What you give back must match the data character for character.

### [Given entries]
━━━━━━━━━━
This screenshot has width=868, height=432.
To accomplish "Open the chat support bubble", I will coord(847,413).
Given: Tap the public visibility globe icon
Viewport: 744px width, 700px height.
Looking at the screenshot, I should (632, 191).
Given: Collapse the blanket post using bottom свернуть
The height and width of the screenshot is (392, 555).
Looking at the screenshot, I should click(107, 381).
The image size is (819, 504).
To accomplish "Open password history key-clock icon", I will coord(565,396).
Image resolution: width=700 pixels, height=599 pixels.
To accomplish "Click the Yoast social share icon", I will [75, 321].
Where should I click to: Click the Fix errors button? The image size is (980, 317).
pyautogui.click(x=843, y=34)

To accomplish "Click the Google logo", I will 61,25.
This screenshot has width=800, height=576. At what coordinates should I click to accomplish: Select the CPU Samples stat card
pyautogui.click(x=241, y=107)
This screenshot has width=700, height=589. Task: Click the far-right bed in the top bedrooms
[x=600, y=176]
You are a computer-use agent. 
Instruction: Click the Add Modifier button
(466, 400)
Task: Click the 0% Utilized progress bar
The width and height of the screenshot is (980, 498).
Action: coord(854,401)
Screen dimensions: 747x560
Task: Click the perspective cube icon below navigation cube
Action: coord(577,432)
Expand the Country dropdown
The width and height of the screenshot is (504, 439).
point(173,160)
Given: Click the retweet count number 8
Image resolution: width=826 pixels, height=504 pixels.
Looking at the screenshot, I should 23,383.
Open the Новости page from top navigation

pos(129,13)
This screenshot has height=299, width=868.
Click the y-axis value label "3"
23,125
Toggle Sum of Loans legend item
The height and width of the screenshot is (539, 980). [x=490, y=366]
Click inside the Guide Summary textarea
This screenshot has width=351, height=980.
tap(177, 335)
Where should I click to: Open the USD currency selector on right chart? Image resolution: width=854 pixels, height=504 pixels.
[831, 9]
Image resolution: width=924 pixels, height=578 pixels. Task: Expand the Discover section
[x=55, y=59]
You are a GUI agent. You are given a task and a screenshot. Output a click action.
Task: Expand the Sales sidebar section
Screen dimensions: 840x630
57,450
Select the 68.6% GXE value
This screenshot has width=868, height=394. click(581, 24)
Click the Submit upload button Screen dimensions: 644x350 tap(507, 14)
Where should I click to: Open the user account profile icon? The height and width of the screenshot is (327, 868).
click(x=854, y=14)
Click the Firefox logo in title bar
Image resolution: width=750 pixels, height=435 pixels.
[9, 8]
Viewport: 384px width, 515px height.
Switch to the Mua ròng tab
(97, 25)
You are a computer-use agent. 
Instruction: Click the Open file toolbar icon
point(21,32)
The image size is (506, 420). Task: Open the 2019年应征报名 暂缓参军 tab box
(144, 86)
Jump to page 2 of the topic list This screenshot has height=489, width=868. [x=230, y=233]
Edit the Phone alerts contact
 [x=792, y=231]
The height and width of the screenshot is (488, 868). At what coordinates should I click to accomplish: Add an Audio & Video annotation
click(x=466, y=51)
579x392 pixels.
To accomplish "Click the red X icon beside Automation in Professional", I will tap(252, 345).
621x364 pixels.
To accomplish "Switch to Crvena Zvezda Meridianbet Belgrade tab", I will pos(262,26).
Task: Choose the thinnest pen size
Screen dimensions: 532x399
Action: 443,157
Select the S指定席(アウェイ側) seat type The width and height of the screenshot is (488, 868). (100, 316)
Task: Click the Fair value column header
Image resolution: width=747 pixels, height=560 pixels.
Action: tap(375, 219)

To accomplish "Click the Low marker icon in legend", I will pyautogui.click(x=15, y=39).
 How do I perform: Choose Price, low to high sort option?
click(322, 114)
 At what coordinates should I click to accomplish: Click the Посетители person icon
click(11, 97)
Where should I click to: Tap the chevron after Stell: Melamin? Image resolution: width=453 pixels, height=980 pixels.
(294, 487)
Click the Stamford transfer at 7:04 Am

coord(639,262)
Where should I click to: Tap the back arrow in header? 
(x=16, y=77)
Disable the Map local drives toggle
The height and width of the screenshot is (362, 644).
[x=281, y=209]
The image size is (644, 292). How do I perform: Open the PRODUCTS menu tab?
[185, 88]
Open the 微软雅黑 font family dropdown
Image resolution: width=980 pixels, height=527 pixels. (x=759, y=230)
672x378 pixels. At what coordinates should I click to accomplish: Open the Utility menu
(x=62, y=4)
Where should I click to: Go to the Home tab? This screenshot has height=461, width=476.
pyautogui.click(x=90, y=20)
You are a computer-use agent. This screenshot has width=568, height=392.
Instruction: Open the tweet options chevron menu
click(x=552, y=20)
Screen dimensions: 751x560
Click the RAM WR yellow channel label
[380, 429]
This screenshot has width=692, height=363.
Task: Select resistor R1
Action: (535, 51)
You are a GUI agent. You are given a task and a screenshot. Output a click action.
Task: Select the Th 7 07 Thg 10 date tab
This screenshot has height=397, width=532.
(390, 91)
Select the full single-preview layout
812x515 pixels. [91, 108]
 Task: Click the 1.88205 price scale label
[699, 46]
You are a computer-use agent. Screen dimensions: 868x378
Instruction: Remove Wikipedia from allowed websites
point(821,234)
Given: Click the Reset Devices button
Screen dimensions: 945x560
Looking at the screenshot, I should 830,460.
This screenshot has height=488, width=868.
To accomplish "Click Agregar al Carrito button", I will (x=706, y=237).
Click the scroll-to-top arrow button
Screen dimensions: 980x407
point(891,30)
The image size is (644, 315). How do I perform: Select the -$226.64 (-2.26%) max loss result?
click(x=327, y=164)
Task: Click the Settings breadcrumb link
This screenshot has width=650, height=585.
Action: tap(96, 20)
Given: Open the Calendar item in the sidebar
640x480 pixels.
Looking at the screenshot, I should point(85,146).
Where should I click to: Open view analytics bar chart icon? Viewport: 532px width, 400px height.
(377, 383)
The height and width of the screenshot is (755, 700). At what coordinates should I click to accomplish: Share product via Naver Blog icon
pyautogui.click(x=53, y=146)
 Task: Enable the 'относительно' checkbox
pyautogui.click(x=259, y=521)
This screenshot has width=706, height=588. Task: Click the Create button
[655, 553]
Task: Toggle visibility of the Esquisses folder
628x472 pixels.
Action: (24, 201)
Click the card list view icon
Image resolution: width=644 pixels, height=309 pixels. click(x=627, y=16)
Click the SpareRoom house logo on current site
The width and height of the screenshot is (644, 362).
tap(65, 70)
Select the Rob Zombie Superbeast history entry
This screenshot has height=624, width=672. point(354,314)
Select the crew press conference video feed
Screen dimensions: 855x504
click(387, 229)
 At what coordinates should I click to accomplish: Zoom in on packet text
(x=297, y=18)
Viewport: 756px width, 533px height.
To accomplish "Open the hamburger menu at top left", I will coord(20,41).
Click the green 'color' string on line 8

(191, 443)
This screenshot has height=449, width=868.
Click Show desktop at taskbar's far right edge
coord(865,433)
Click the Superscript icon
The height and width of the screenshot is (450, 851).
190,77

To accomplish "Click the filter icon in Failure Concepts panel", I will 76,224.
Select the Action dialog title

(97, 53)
━━━━━━━━━━
### [Output]
This screenshot has width=868, height=432.
To accomplish "Open the chat support bubble", I will coord(847,413).
Given: Tap the public visibility globe icon
Viewport: 744px width, 700px height.
Looking at the screenshot, I should (632, 191).
Given: Collapse the blanket post using bottom свернуть
The height and width of the screenshot is (392, 555).
Looking at the screenshot, I should click(107, 381).
The image size is (819, 504).
To accomplish "Open password history key-clock icon", I will coord(565,396).
Image resolution: width=700 pixels, height=599 pixels.
To accomplish "Click the Yoast social share icon", I will [75, 321].
Where should I click to: Click the Fix errors button? The image size is (980, 317).
pyautogui.click(x=843, y=34)

To accomplish "Click the Google logo", I will 61,25.
This screenshot has width=800, height=576. At what coordinates should I click to accomplish: Select the CPU Samples stat card
pyautogui.click(x=241, y=107)
This screenshot has width=700, height=589. Task: Click the far-right bed in the top bedrooms
[x=600, y=176]
You are a computer-use agent. 
Instruction: Click the Add Modifier button
(466, 400)
Task: Click the 0% Utilized progress bar
The width and height of the screenshot is (980, 498).
Action: coord(854,401)
Screen dimensions: 747x560
Task: Click the perspective cube icon below navigation cube
Action: coord(577,432)
Expand the Country dropdown
The width and height of the screenshot is (504, 439).
point(173,160)
Given: Click the retweet count number 8
Image resolution: width=826 pixels, height=504 pixels.
Looking at the screenshot, I should 23,383.
Open the Новости page from top navigation

pos(129,13)
This screenshot has height=299, width=868.
Click the y-axis value label "3"
23,125
Toggle Sum of Loans legend item
The height and width of the screenshot is (539, 980). [x=490, y=366]
Click inside the Guide Summary textarea
This screenshot has width=351, height=980.
tap(177, 335)
Where should I click to: Open the USD currency selector on right chart? Image resolution: width=854 pixels, height=504 pixels.
[831, 9]
Image resolution: width=924 pixels, height=578 pixels. Task: Expand the Discover section
[x=55, y=59]
You are a GUI agent. You are given a task and a screenshot. Output a click action.
Task: Expand the Sales sidebar section
Screen dimensions: 840x630
57,450
Select the 68.6% GXE value
This screenshot has width=868, height=394. click(581, 24)
Click the Submit upload button Screen dimensions: 644x350 tap(507, 14)
Where should I click to: Open the user account profile icon? The height and width of the screenshot is (327, 868).
click(x=854, y=14)
Click the Firefox logo in title bar
Image resolution: width=750 pixels, height=435 pixels.
[9, 8]
Viewport: 384px width, 515px height.
Switch to the Mua ròng tab
(97, 25)
You are a computer-use agent. 
Instruction: Click the Open file toolbar icon
point(21,32)
The image size is (506, 420). Task: Open the 2019年应征报名 暂缓参军 tab box
(144, 86)
Jump to page 2 of the topic list This screenshot has height=489, width=868. [x=230, y=233]
Edit the Phone alerts contact
 [x=792, y=231]
The height and width of the screenshot is (488, 868). At what coordinates should I click to accomplish: Add an Audio & Video annotation
click(x=466, y=51)
579x392 pixels.
To accomplish "Click the red X icon beside Automation in Professional", I will tap(252, 345).
621x364 pixels.
To accomplish "Switch to Crvena Zvezda Meridianbet Belgrade tab", I will pos(262,26).
Task: Choose the thinnest pen size
Screen dimensions: 532x399
Action: 443,157
Select the S指定席(アウェイ側) seat type The width and height of the screenshot is (488, 868). (100, 316)
Task: Click the Fair value column header
Image resolution: width=747 pixels, height=560 pixels.
Action: tap(375, 219)

To accomplish "Click the Low marker icon in legend", I will pyautogui.click(x=15, y=39).
 How do I perform: Choose Price, low to high sort option?
click(322, 114)
 At what coordinates should I click to accomplish: Click the Посетители person icon
click(11, 97)
Where should I click to: Tap the chevron after Stell: Melamin? Image resolution: width=453 pixels, height=980 pixels.
(294, 487)
Click the Stamford transfer at 7:04 Am

coord(639,262)
Where should I click to: Tap the back arrow in header? 
(x=16, y=77)
Disable the Map local drives toggle
The height and width of the screenshot is (362, 644).
[x=281, y=209]
The image size is (644, 292). How do I perform: Open the PRODUCTS menu tab?
[185, 88]
Open the 微软雅黑 font family dropdown
Image resolution: width=980 pixels, height=527 pixels. (x=759, y=230)
672x378 pixels. At what coordinates should I click to accomplish: Open the Utility menu
(x=62, y=4)
Where should I click to: Go to the Home tab? This screenshot has height=461, width=476.
pyautogui.click(x=90, y=20)
You are a computer-use agent. This screenshot has width=568, height=392.
Instruction: Open the tweet options chevron menu
click(x=552, y=20)
Screen dimensions: 751x560
Click the RAM WR yellow channel label
[380, 429]
This screenshot has width=692, height=363.
Task: Select resistor R1
Action: (535, 51)
You are a GUI agent. You are given a task and a screenshot. Output a click action.
Task: Select the Th 7 07 Thg 10 date tab
This screenshot has height=397, width=532.
(390, 91)
Select the full single-preview layout
812x515 pixels. [91, 108]
 Task: Click the 1.88205 price scale label
[699, 46]
You are a computer-use agent. Screen dimensions: 868x378
Instruction: Remove Wikipedia from allowed websites
point(821,234)
Given: Click the Reset Devices button
Screen dimensions: 945x560
Looking at the screenshot, I should 830,460.
This screenshot has height=488, width=868.
To accomplish "Click Agregar al Carrito button", I will (x=706, y=237).
Click the scroll-to-top arrow button
Screen dimensions: 980x407
point(891,30)
The image size is (644, 315). How do I perform: Select the -$226.64 (-2.26%) max loss result?
click(x=327, y=164)
Task: Click the Settings breadcrumb link
This screenshot has width=650, height=585.
Action: tap(96, 20)
Given: Open the Calendar item in the sidebar
640x480 pixels.
Looking at the screenshot, I should point(85,146).
Where should I click to: Open view analytics bar chart icon? Viewport: 532px width, 400px height.
(377, 383)
The height and width of the screenshot is (755, 700). At what coordinates should I click to accomplish: Share product via Naver Blog icon
pyautogui.click(x=53, y=146)
 Task: Enable the 'относительно' checkbox
pyautogui.click(x=259, y=521)
This screenshot has width=706, height=588. Task: Click the Create button
[655, 553]
Task: Toggle visibility of the Esquisses folder
628x472 pixels.
Action: (24, 201)
Click the card list view icon
Image resolution: width=644 pixels, height=309 pixels. click(x=627, y=16)
Click the SpareRoom house logo on current site
The width and height of the screenshot is (644, 362).
tap(65, 70)
Select the Rob Zombie Superbeast history entry
This screenshot has height=624, width=672. point(354,314)
Select the crew press conference video feed
Screen dimensions: 855x504
click(387, 229)
 At what coordinates should I click to accomplish: Zoom in on packet text
(x=297, y=18)
Viewport: 756px width, 533px height.
To accomplish "Open the hamburger menu at top left", I will coord(20,41).
Click the green 'color' string on line 8

(191, 443)
This screenshot has height=449, width=868.
Click Show desktop at taskbar's far right edge
coord(865,433)
Click the Superscript icon
The height and width of the screenshot is (450, 851).
190,77

To accomplish "Click the filter icon in Failure Concepts panel", I will 76,224.
Select the Action dialog title

(97, 53)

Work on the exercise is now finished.